Curiosamente, desde el punto de vista público, da la impresión que se está tratando esta pandemia como si cada uno pudiera resolver solo “su” parte del problema. Si es la globalización la que nos ha traído este problema, para solucionarlo ¿cómo no tener en cuenta la interconexión que existe de facto en el mundo actual? Pero ni siquiera esto será suficiente. Se hace necesario apelar a una conducta solidaria, que no es lo mismo que decir “global”, y que no se da de forma automática.
La solidaridad, vivida no como una mera estrategia sino como un valor, lleva a tener en cuenta que la acción de cada individuo repercute en el resto de la comunidad; que la resistencia de una cadena se mide por el eslabón más débil y eso significa prestar una atención especial a aquellos que no sólo se encuentran más vulnerables, sino que además no cuentan con los medios para pagar estas atenciones; que hay ciertos estándares de seguridad que son necesarios pero que sólo son sostenibles en los países con mayor ingreso económico, de manera que algo hay que hacer para ayudar a aquellos que no pueden vivir en este tipo de aislamiento para que puedan hacerlo, de lo contrario la pandemia no se acabará, etc.
La Pontificia Academia para la Vida ha sido clara al decir en un documento reciente que «centrarse en la génesis natural de la pandemia, sin tener en cuenta las desigualdades económicas, sociales y políticas entre los países del mundo, es no entender las condiciones que hacen que su propagación sea más rápida y difícil de abordar» (“La comunidad humana en la era de la pandemia”, 22 de julio de 2020).
Ciertamente, el empeño por incorporar la solidaridad a nuestra vida nos exigirá un continuo esfuerzo de conversión, porque no se trata de un genérico “ayudar a los que sufren”, sino de un volver a modelar nuestras relaciones sociales para que sean más justas hacia las situaciones objetivas que viven los más vulnerables. No por mera empatía, sino porque es la respuesta justa que merece la dignidad de aquella persona que necesita atención. Y esto a todos los niveles.

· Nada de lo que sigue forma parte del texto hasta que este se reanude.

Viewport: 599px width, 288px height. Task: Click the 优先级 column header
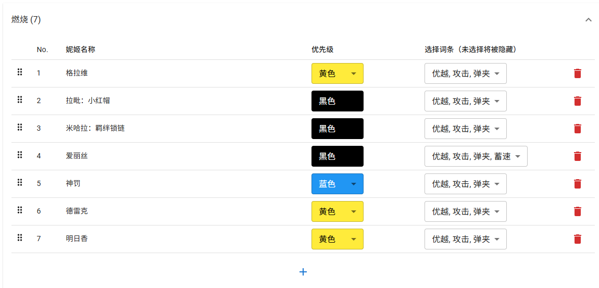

Es grande la tarea y tenemos el reto de asumirla, sin nostalgia del pasado, sin paralizarnos ante el futuro. La actitud a la que nos empuja la fe católica es -junto con la de la solidaridad- la de la esperanza. Estas son las fuerzas que nos permitirán, indica la mencionada Academia, «imaginar y poner en práctica un proyecto de convivencia humana que permita un futuro mejor para todos y cada uno».
Este es un artículo de opinión. Las ideas y opiniones expresadas aquí son de responsabilidad del autor.